About this exercise> Write down exactly the line where "Instruction: Toggle skanehira/denops-docker.vim" occurs and every line that follows it through the end of the material below; include nothing else.
——————
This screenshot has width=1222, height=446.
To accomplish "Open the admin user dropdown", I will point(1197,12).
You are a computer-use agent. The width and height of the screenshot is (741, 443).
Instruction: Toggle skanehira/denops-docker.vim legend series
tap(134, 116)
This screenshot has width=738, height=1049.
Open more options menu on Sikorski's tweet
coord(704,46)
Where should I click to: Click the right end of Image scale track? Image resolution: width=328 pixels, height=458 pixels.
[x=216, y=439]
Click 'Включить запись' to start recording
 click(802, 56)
——————
Exercise solution>
Instruction: Toggle skanehira/denops-docker.vim legend series
tap(134, 116)
This screenshot has width=738, height=1049.
Open more options menu on Sikorski's tweet
coord(704,46)
Where should I click to: Click the right end of Image scale track? Image resolution: width=328 pixels, height=458 pixels.
[x=216, y=439]
Click 'Включить запись' to start recording
 click(802, 56)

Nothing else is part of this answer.